# Label Transfer Enhancement with scGALA

This tutorial demonstrates how to improve Seurat's label transfer capabilities by replacing its default cell alignment method with scGALA. We'll walk through:

1. Running a standard Seurat label transfer workflow
2. Identifying and extracting the cell alignments (anchors) 
3. Enhancing these alignments using scGALA
4. Comparing the performance of the original and enhanced approaches

## Background

Label transfer is a common task in single-cell analysis, where cell type annotations from a reference dataset are transferred to a new (query) dataset. Seurat accomplishes this through a process that identifies "anchors" between datasets. These anchors are pairs of cells that likely represent the same biological state.

While Seurat's canonical correlation analysis (CCA) approach works well, scGALA can improve these alignments by better capturing the underlying biological relationships between cells from different datasets.

## Dataset Description

In this tutorial, we're working with:

- **Reference dataset**: A well-annotated single-cell RNA-seq dataset with established cell type labels
- **Query dataset**: A new dataset where we want to transfer the reference cell type annotations

Both datasets are loaded as Seurat objects from RDS files and can be accessed from [Figshare](https://figshare.com/articles/dataset/Label_Transfer_Example_Data/28728617). Our goal is to accurately assign cell types from the reference to the query cells.

## External Reference

Since Seurat runs with clear procedure steps, it's recommended to use the External Reference strategy.

First, we need to identify the Cell Alignment step (key words to look for: MNN, Alignment, CCA, Anchor, Correspondence). In Seurat, we found the FindTransferAnchors step to be the target. Then we export the its original CCA-based cell alignments and enhance using scGALA.

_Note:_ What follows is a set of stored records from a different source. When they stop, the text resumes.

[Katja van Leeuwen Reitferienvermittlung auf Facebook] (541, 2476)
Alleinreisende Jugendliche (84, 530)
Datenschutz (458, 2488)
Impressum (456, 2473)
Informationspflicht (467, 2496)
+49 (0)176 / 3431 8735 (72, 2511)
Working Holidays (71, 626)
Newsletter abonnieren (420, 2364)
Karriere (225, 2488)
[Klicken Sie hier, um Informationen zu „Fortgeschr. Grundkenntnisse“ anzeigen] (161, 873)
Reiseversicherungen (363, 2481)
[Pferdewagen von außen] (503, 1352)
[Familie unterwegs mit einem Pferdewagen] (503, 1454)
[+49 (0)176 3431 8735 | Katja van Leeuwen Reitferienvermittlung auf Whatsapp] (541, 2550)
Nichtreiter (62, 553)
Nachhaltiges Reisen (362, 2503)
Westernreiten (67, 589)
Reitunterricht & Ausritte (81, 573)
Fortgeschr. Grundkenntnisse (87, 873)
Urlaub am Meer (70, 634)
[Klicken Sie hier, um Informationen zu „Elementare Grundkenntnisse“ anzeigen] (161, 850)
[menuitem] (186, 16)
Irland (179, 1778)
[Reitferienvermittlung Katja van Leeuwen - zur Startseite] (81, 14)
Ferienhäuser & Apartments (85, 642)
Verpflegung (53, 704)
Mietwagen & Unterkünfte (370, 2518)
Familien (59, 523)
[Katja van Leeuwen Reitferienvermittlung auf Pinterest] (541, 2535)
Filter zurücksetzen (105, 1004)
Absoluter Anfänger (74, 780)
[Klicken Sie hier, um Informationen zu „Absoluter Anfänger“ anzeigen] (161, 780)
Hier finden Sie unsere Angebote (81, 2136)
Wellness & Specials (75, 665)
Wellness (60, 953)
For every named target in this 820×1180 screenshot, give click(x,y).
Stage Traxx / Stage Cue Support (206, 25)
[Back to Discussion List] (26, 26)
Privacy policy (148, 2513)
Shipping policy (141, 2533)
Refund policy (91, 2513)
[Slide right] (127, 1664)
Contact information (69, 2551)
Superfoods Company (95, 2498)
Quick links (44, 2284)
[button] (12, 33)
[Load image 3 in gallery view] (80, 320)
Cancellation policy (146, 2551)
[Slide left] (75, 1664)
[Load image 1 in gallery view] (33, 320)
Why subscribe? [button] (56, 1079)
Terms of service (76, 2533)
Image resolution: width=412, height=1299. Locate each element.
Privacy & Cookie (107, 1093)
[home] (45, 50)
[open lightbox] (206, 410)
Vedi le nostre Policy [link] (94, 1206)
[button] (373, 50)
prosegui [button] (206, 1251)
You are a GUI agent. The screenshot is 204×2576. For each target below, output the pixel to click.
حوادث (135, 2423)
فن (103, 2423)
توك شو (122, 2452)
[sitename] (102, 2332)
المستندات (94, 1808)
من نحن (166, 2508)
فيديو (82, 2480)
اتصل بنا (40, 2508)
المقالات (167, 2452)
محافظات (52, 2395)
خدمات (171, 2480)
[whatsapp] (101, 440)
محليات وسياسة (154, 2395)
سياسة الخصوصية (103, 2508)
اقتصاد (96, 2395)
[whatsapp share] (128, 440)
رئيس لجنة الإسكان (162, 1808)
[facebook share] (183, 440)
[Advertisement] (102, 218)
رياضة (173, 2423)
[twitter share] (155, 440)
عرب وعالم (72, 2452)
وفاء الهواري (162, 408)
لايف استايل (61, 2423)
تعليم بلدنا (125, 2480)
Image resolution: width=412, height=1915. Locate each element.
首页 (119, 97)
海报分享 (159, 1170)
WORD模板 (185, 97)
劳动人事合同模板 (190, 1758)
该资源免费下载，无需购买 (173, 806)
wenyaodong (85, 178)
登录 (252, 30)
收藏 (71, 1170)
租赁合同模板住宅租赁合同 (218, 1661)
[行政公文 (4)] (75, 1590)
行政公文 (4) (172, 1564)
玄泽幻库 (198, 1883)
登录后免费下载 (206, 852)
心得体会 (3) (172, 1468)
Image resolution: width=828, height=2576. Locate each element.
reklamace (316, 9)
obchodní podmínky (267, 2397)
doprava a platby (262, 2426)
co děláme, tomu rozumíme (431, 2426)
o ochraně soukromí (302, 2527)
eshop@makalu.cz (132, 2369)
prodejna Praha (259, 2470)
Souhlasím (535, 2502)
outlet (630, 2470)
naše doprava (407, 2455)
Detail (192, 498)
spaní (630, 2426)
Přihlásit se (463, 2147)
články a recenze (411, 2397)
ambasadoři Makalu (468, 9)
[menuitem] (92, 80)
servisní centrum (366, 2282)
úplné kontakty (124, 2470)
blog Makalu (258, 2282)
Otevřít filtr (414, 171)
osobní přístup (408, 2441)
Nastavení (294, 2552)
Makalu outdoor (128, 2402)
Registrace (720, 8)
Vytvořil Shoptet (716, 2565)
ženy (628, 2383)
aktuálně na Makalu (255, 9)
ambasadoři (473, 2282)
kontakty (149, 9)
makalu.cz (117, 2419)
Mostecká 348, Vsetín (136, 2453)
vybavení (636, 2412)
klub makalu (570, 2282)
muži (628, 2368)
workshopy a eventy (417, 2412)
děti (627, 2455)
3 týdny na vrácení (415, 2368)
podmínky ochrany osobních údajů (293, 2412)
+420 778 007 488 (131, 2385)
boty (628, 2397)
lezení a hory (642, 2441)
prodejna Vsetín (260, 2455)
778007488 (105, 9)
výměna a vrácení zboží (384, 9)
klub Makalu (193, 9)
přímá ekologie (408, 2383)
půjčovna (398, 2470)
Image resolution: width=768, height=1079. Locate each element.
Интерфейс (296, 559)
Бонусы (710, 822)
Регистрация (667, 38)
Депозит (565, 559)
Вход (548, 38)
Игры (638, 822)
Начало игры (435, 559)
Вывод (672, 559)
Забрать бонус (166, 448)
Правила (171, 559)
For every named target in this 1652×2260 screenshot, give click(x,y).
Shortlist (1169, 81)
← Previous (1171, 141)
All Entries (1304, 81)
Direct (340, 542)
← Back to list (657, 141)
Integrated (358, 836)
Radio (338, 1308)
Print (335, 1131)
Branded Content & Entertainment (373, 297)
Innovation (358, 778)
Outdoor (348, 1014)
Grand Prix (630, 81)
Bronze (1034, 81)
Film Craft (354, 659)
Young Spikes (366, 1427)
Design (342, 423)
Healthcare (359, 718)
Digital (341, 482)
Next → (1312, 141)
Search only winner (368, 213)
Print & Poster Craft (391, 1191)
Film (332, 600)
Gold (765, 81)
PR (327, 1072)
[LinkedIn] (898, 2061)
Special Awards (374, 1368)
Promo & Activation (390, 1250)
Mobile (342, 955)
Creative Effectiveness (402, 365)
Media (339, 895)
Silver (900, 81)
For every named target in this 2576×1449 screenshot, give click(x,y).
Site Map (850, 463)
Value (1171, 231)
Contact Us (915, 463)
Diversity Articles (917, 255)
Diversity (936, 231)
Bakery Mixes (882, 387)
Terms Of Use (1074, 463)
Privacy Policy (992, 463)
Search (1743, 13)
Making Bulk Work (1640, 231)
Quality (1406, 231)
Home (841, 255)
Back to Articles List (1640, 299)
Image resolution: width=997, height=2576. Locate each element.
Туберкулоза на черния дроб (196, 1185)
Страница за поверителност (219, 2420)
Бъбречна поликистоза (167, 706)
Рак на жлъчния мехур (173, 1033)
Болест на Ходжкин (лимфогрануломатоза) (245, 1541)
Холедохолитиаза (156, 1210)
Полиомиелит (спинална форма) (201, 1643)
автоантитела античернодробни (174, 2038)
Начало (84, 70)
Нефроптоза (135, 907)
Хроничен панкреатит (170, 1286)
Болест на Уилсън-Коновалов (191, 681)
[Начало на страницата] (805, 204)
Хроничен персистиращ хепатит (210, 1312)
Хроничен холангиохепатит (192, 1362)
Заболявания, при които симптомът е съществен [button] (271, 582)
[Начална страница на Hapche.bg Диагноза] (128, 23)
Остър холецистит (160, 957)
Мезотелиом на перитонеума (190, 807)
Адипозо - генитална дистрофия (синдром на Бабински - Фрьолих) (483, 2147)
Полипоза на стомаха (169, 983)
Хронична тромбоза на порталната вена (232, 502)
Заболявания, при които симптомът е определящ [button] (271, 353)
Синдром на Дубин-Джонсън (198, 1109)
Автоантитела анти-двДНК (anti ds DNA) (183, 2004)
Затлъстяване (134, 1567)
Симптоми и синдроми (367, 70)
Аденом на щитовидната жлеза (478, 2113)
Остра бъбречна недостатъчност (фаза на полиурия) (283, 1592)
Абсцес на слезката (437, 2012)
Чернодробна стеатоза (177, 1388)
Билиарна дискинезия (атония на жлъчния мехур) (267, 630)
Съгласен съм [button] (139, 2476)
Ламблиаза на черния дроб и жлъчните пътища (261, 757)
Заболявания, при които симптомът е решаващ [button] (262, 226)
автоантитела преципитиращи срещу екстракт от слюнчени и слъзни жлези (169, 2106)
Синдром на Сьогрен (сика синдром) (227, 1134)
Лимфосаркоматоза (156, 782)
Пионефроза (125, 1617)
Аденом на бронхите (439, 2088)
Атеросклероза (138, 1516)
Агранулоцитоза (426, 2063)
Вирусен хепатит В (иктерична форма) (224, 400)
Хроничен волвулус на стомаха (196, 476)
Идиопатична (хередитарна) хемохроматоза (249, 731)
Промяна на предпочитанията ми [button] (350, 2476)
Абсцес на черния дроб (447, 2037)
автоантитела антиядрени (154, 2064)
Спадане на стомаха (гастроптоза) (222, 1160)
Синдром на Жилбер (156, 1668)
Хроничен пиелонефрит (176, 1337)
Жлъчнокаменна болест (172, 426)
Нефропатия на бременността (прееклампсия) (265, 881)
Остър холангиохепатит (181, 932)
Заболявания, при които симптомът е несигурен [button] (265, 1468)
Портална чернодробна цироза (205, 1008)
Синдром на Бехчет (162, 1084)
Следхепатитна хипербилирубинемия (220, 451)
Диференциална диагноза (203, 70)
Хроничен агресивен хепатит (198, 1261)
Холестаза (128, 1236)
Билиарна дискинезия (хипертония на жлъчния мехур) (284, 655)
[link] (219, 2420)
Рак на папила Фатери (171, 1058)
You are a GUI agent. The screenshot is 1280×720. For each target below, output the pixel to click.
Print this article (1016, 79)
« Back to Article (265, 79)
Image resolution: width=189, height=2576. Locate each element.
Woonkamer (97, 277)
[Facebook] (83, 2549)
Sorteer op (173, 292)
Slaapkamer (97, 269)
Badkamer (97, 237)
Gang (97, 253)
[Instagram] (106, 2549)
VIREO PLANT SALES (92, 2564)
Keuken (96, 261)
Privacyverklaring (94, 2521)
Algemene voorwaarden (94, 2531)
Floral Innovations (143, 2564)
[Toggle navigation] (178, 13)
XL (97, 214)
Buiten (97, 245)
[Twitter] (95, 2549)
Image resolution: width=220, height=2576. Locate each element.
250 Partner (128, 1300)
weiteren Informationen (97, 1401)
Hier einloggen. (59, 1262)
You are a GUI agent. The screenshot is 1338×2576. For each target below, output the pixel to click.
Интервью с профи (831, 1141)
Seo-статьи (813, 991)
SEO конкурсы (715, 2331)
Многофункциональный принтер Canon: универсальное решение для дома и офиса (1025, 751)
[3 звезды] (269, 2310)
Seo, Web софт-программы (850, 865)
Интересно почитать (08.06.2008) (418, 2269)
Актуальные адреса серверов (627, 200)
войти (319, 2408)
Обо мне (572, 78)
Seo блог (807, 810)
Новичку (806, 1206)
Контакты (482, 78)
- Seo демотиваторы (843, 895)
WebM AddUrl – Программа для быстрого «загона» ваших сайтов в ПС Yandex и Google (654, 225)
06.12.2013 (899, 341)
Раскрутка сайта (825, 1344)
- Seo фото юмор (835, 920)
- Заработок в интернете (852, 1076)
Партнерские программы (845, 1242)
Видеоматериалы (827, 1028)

### Understanding the Preprocessing Steps

Before running label transfer, we need to prepare the reference dataset:

1. **NormalizeData**: Log-normalizes the expression data
2. **FindVariableFeatures**: Identifies genes with high variability across cells
3. **ScaleData**: Scales and centers the expression values
4. **RunPCA**: Performs dimensionality reduction via principal component analysis
5. **FindNeighbors**: Constructs a K-nearest neighbor (KNN) graph

These steps are essential for creating a clean, well-structured reference that will serve as the basis for our label transfer.

In [None]:
# Load necessary libraries for analysis
library(Seurat)
library(ggplot2)
library(pheatmap)
library(caret)

Loading required package: SeuratObject

Loading required package: sp


Attaching package: ‘SeuratObject’


The following objects are masked from ‘package:base’:

    intersect, t


Loading required package: lattice



In [None]:
# Load reference and query datasets from RDS files
data.ref <- readRDS("./ref_adata.rds")
data.query <- readRDS("./query_adata.rds")

data.ref

An object of class Seurat 
18064 features across 3206 samples within 1 assay 
Active assay: RNA (18064 features, 0 variable features)
 2 layers present: counts, data
 1 dimensional reduction calculated: umap

In [3]:
# Add metadata to data.ref
data.ref$labels <- data.ref$cell_type
data.query$labels <- data.query$cell_type
# Verify the changes
head(data.ref@meta.data[, c('cell_type', "labels")])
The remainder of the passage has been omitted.